Senja masih seperti kemarin, sempurna, kali ini, wanita itu tidak mengabadikan jejak matahari yang akan tenggelam, tapi mengabadikan keceriaan dua anak yang tengah sibuk dengan istana pasirnya, putra-putri tamu wisata yang tengah berlibur, satu dari mereka adalah anak laki-laki yang kemarin berbincang-bincang dengannya. Dan kedua orang tua bocah-bocah cerdas dan lucu itu memandangi mereka dengan tersenyum.
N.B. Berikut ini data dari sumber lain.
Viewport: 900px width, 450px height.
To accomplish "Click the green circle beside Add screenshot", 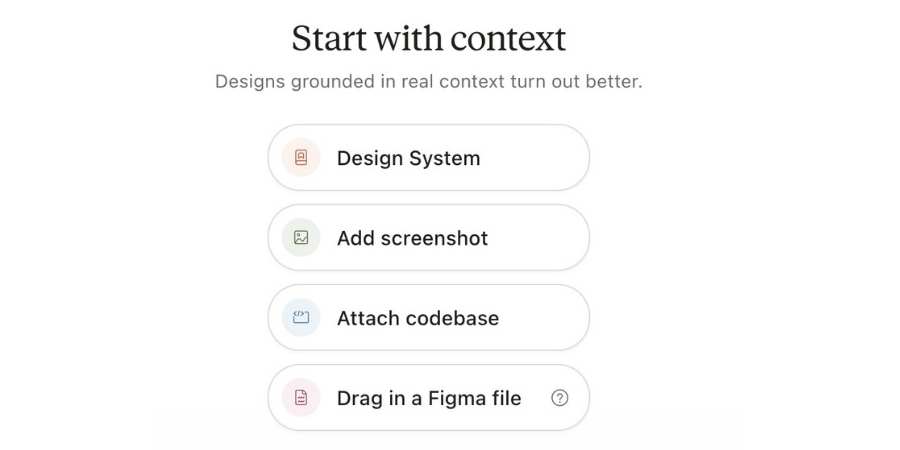I will [x=301, y=238].
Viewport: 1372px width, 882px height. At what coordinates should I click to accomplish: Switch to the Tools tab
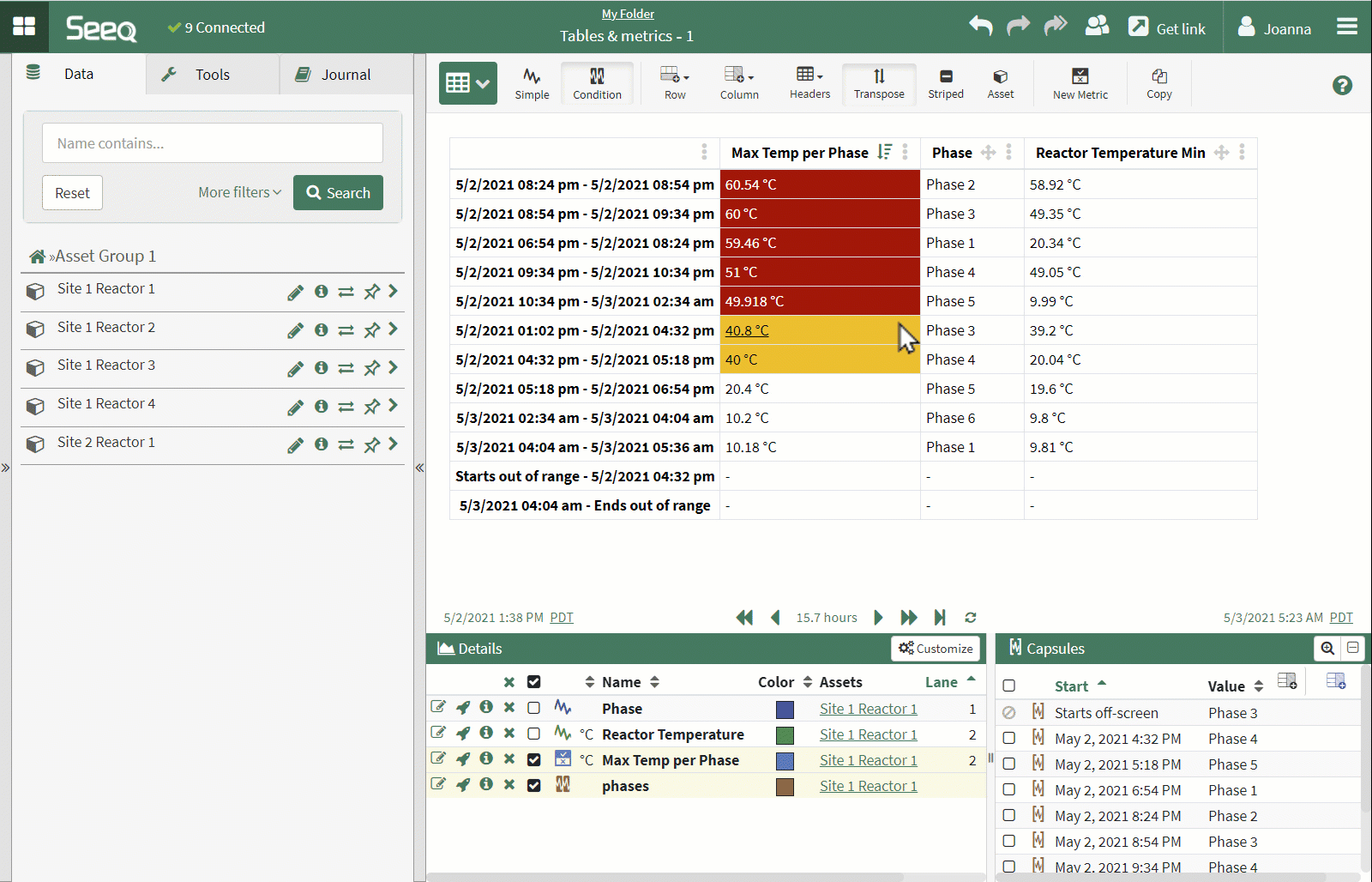point(212,75)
Masih dengan senja yang sama, dihari berikutnya, kali ini wanita itu hanya memilih duduk, memandangi langit dan mengamati camar yang berterbangan kembali kesarangnya, keluarga kecil yang sepekan ini menjadi tamu special itu telah mengakhiri masa liburannya, keluarga kecil yang ia layani sepenuh hati, seperti keluarganya, mengantarkannya ketempat-tempat wisata lain dipulau ini, menjadi guide sekaligus fotografer pribadi mereka, menjadi sahabat dan tante bagi putra-putri tamu tersebut.Wanita itu tersenyum dengan perasaan yang entah mengenang mereka, pandanganya tiba-tiba terasa mengabur saat satu wajah terlukis sempurna memenuhi ruang dirinya, satu wajah yang menjadi jejak yang tersisa dari keluarga kecil bahagia yang ia dampingi mengisi liburan sepekan, sosok lelaki yang menjadi pemimpin dalam keluarga itu.

Lelaki itu, yang dengannya ia pernah mendisign generasi dan dinasti sahabat Abdurrahman bin Auf, lelaki yang pernah mengajarinya bermimpi, lelaki yang denganya ia pernah mencita-citakan jasa pelayanan ummat yang mendunia, satu diantaranya jasa pelayanan untuk menapaki semua bumi indah milik ALLAH - jasa layanan Travel and Tour, tapi takdir-NYA tertulis berbeda dari apa yang pernah menjadi mimpi dan rencana mereka, ia harus mengikhlaskan lelaki guru mimpinya itu menjemput takdir dan bagian hidup yang telah di tentukan oleh-NYA, wanita itu pun melanjutkan langkah dan mimpinya sendiri, tertatih dan perih dalam waktu yang terasa berjalan lamban, tapi sepekan yang lalu, setelah bertahun-tahun ia mengubur mimpi untuk bisa bertemu kembali, lelaki itu tiba-tiba datang dengan formasi yang sempurna, dan ia yang harus melayaninya, tepatnya melayani lelaki itu bersama istri dan putra-putrinya karna mereka menggunakan layanan jasa Sunny Dream-Hotel, Travel dan Tour-dimana ia berinvestasi dan menyibukkan diri melayani tamu wisata yang membutuhkan jasa pemandu dan fotografer, dan ketika keluaga kecil itu datang kemudian ia diminta menjadi guidenya, ia tidak bisa menolak. Entahlah..
Senja semakin tenggelam bersama detikan jarum jam yang menuju petang, dan kali ini semua moment itu terlewatkan lensa kameranya, mata wanita itu basah, ingatannya menghitung waktu mudur, delapan tahun.
Hatinya tergugu, kepingan itu masih disana, tak beranjak, tidak pernah..
“ nak, apa lagi yang kau tunggu? Usiamu, keilmuanmu, kedewasaanmu, kemandirianmu, semuanya sudah menuntutmu untuk segera menyempurnakan agamamu..” suara bunda selalu hampir terdengar putus asa untuk mengingatkannya. Tapi ia tak juga bergeming, hanya tersenyum, setelah itu berlalu.

“ esensi hidup ini adalah dedikasi, bersama atau sendiri, yang terpenting adalah optimal menebar manfaat dan kebaikan..” wanita itu kembali menguatkan hatinya.

Dan waktu tak pernah kembali..


Selong, 05022010
Bersama hujan yang menahan langkahku menuju lingkaran cahaya.